Day 27: CM, Page 14

Day 27: The authors introduce the repertoire method by an example with the Josephus problem. Recall from yesterday that we believe:

A(n) = 2^m
B(n) = 2^m - 1 - l
C(n) = l

How can we prove this? One way is to find a series of equalities based on specific data points, then to solve those equalities. No hints yet on how to find the specific data points to form the equalities. The authors make a few clever observations to find their data points. We'll assume that f(n) = A(n)(alpha) + B(n)(beta) + C(n)(gamma).

What happens in the case where alpha=1, beta=0, gamma=0? We have f(n) = A(n) or:

A(1) = 1
A(2n) = 2A(n)
A(2n+1) = 2A(n)

We want to show that A(n) = 2^m. This follows from the equations above by induction. A(1) = 1 since A(1) = alpha. Assume A(n/2) = 2^(m-1). Then:

A(n) = A(2^m + l) = 2A((2^m + l)/2) = 2(2^(m-1)) = 2^m.

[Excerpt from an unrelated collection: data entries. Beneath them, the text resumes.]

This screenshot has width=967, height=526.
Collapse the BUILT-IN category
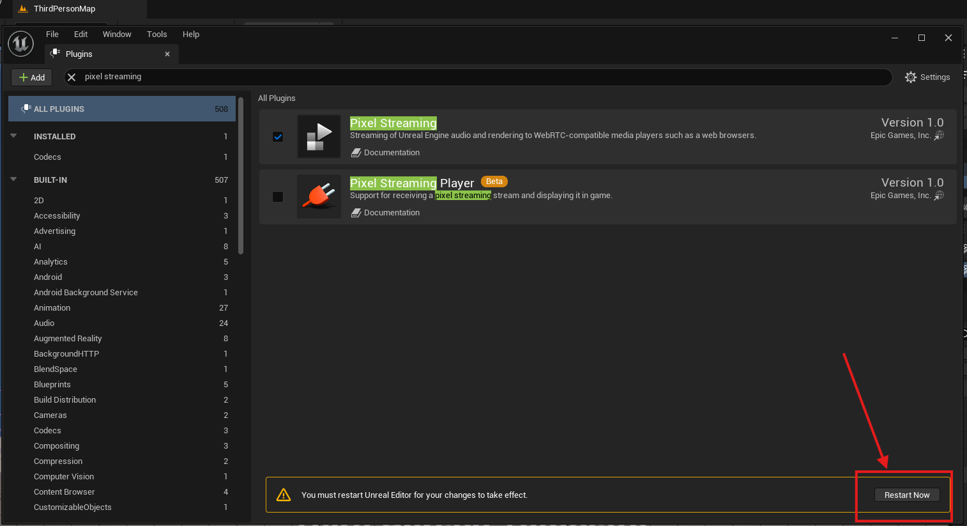pos(14,180)
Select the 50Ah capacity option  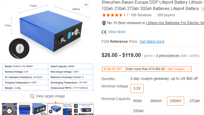[138, 101]
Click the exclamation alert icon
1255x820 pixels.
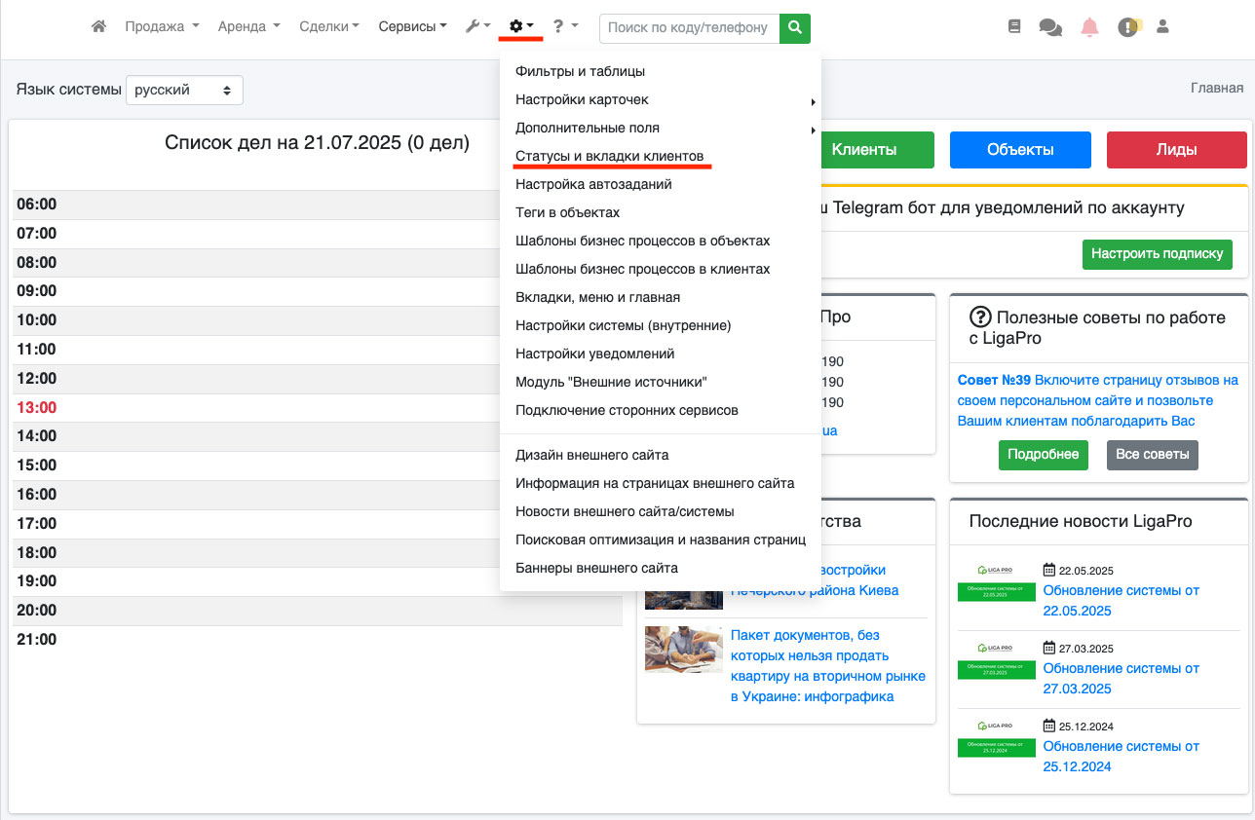click(x=1128, y=27)
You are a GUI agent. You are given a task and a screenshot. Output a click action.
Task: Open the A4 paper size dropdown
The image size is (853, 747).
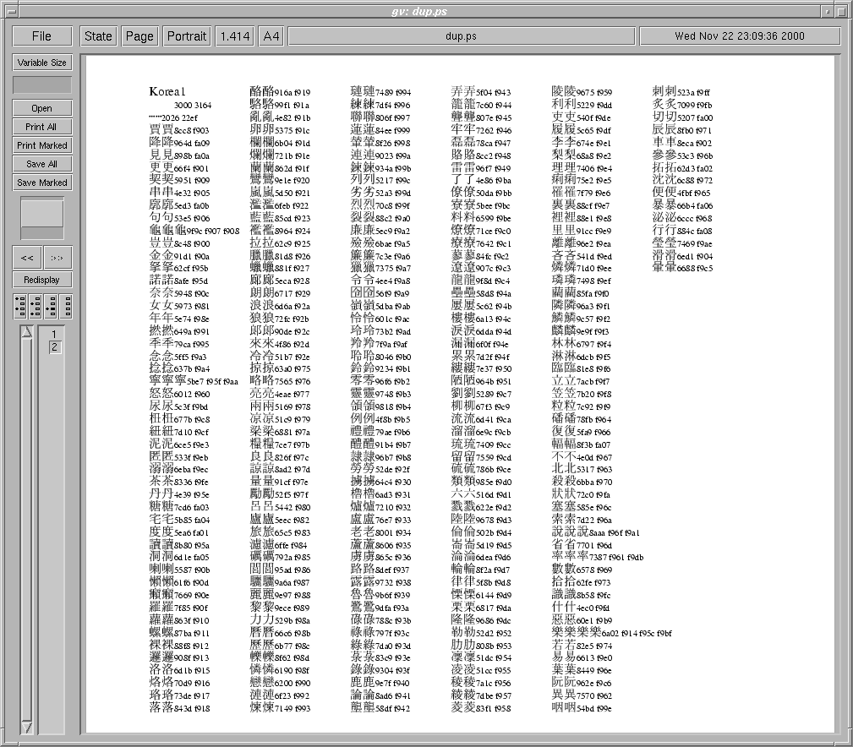[271, 36]
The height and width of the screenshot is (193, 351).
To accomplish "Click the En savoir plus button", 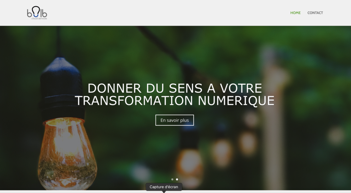I will [x=174, y=120].
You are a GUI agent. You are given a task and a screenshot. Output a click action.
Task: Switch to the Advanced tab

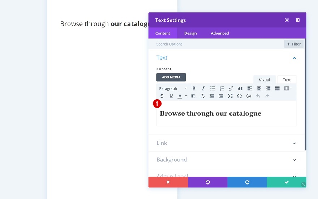tap(220, 33)
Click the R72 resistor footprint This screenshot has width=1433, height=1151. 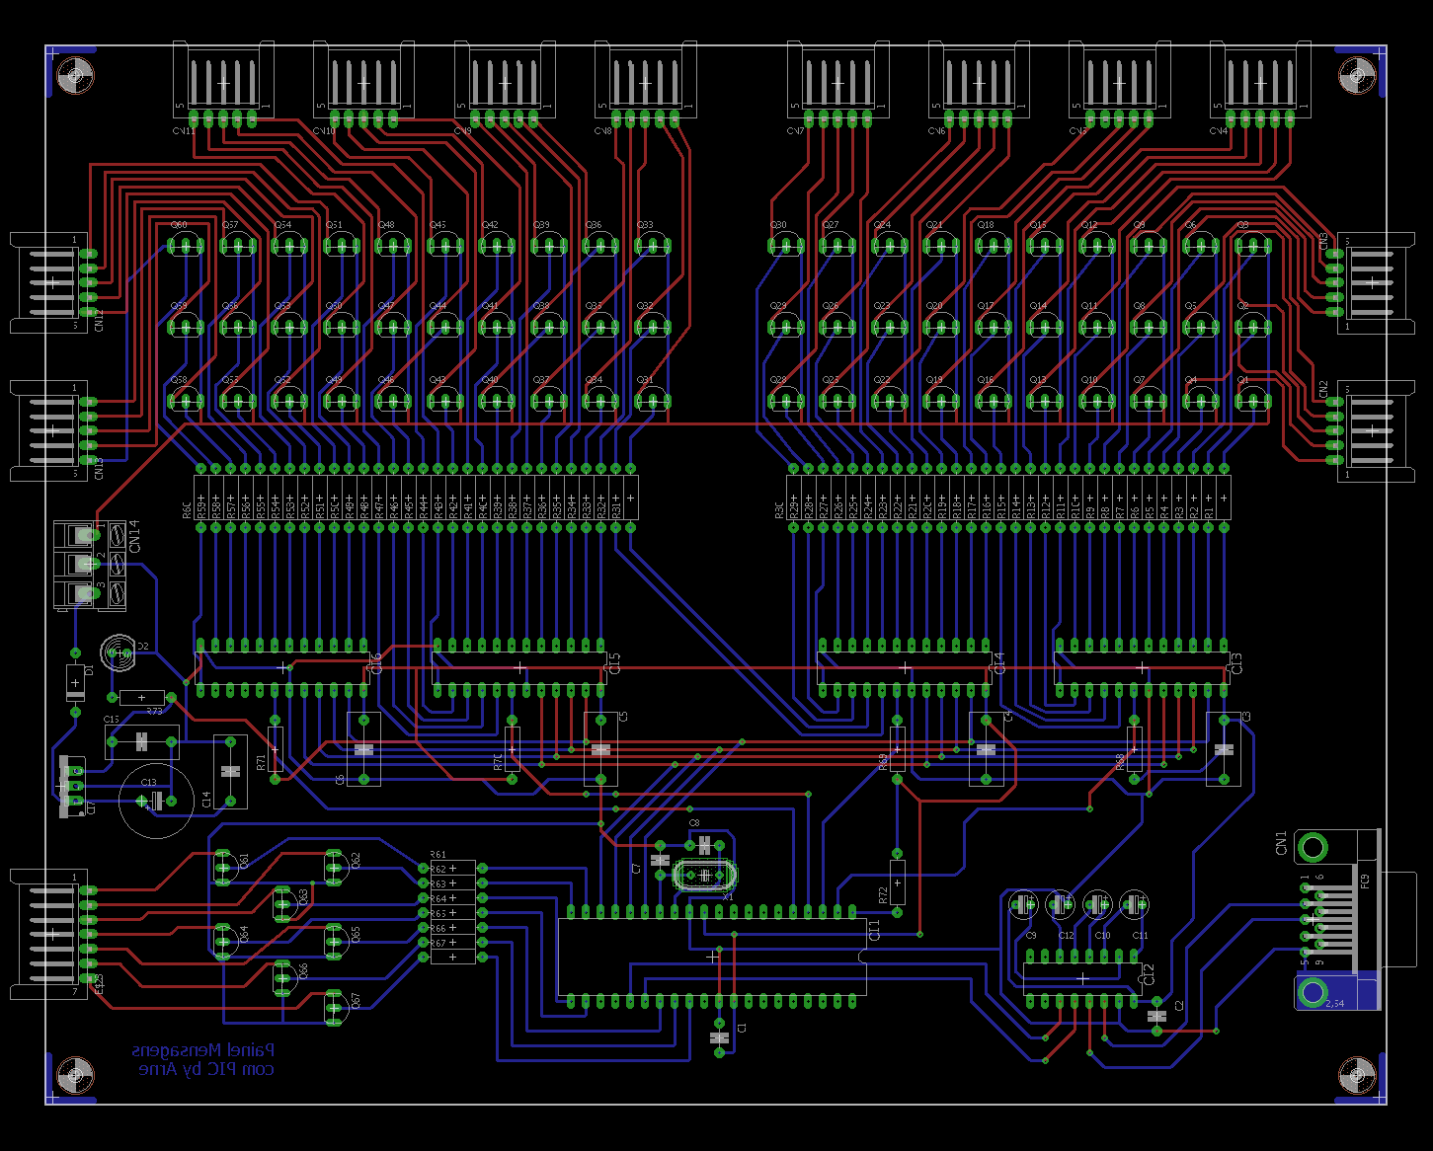(x=897, y=882)
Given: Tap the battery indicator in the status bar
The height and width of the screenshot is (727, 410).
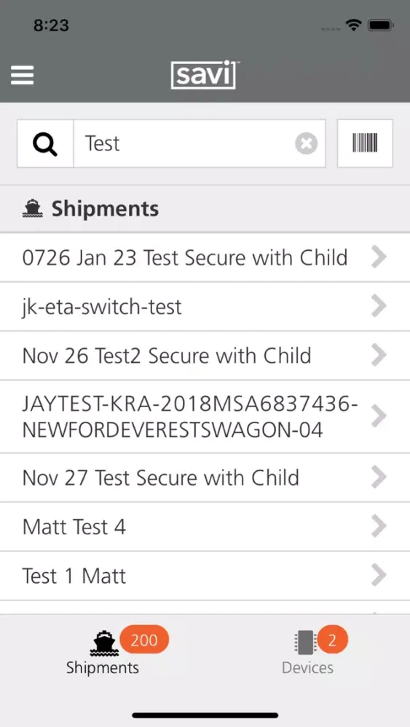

Next we want some other interesting data points. What are some other values for alpha, beta, and gamma that make it easy to solve our recurrences? How about f(n) = 1:

1 = alpha
1 = 2*1 + beta
1 = 2*1 + gamma

For this to be true, alpha=1, beta=-1, and gamma=-1. Plugging that back in, we get:

A(n) - B(n) - C(n) = f(n) = 1

What happens if f(n) = n? In that case:

1 = alpha
2n = 2n + beta
2n+1 = 2n + gamma

So in this case, alpha=1, beta=0, and gamma=1. Plugging that back in, we get:

A(n) + C(n) = n

Now that we have three inequalities, we can solve them. From our first observation, we directly have A(n) = 2^m

That gives us:
A(n) + C(n) = n
C(n) = n - A(n) = 2^m - l - 2^m = l

Which matches what we expect. And finally:

A(n) - B(n) - C(n) = 1
B(n) = A(n) - C(n) - 1
B(n) = 2^m - l - 1

And that matches all our observations for A(n), B(n), and C(n) of:

A(n) = 2^m
B(n) = 2^m - l - 1
C(n) = l

This is an illustration of the repertoire method. There are still some questions to work out - how do we choose the right specific data points to use for our equalities? I suspect we'll return to this in the exercises. More on the Josephus problem tomorrow.